Grounding Large Language Models in Linguistic Theory

Grounding Large Language Models in Linguistic Theory

  • English language proficiency required
  • Amsterdam

Website Institute for Logic, Language and Computation, University of Amsterdam

The exceptional language abilities of transformer language models such as ChatGPT has raised questions as to what extent these models use linguistic structures in the same ways that humans do. Recent work has investigated whether we can find traces of elements theorized by linguists, such as constructions from Construction Grammar theory, or whether model predictions with high uncertainty correspond to linguistic elements that humans find complex.

In this project, you will take a concept from linguistic theory and investigate to what extent is is encoded by large language models, examining whether specific models are more human-like than others. Examples of concepts would be a specific type of construction (e.g. the ‘way’-construction as studied in construction grammar), a phenomenon such as processing difficulty in object relative clauses, or a theoretical construct such as island constraints from generative grammar. This type of work is of interest in the context of Explainable AI and understanding how our large language models operate under the hood, and it is of interest to linguists who are interested in examining whether large language models can be plausible models of human language.
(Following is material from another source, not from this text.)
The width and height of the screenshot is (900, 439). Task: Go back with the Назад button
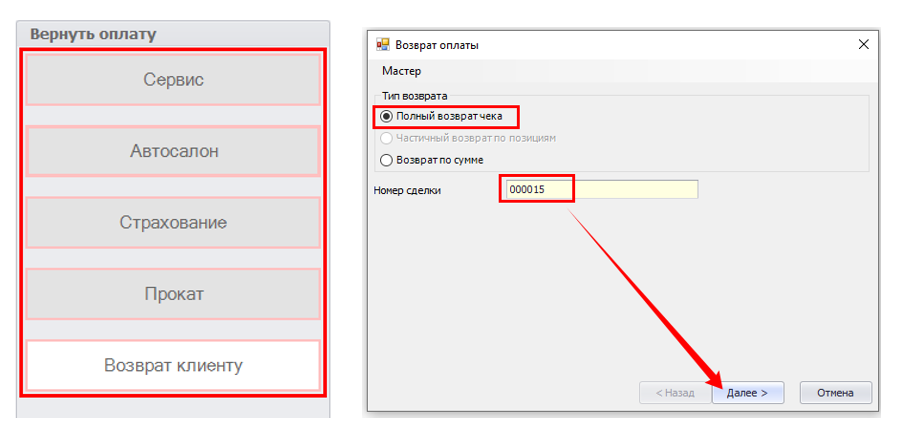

You will be working with Jelke Bloem and will join the NLP & Digital Humanities group at the ILLC, where, in addition to the weekly supervision meetings, we have regular academic events such as the Computational Linguistics Seminar. In addition, you will have opportunities to interact with linguists from the linguistics department, for example in the context of the ACLC research group “Computational and Corpus-based Approaches to Language and Literature”. There is no RA funding available for this topic.

This is an academic research project, so we expect a scientific attitude towards the topic. We aim to publish student papers on this topic in high-impact venues, as we have done before with this one: https://doi.org/10.18653/v1/2023.findings-acl.819

An interest in languages or linguistics would make this a great project for you. An interest in Natural Language Processing (NLP) is beneficial and Python programming skills are essential.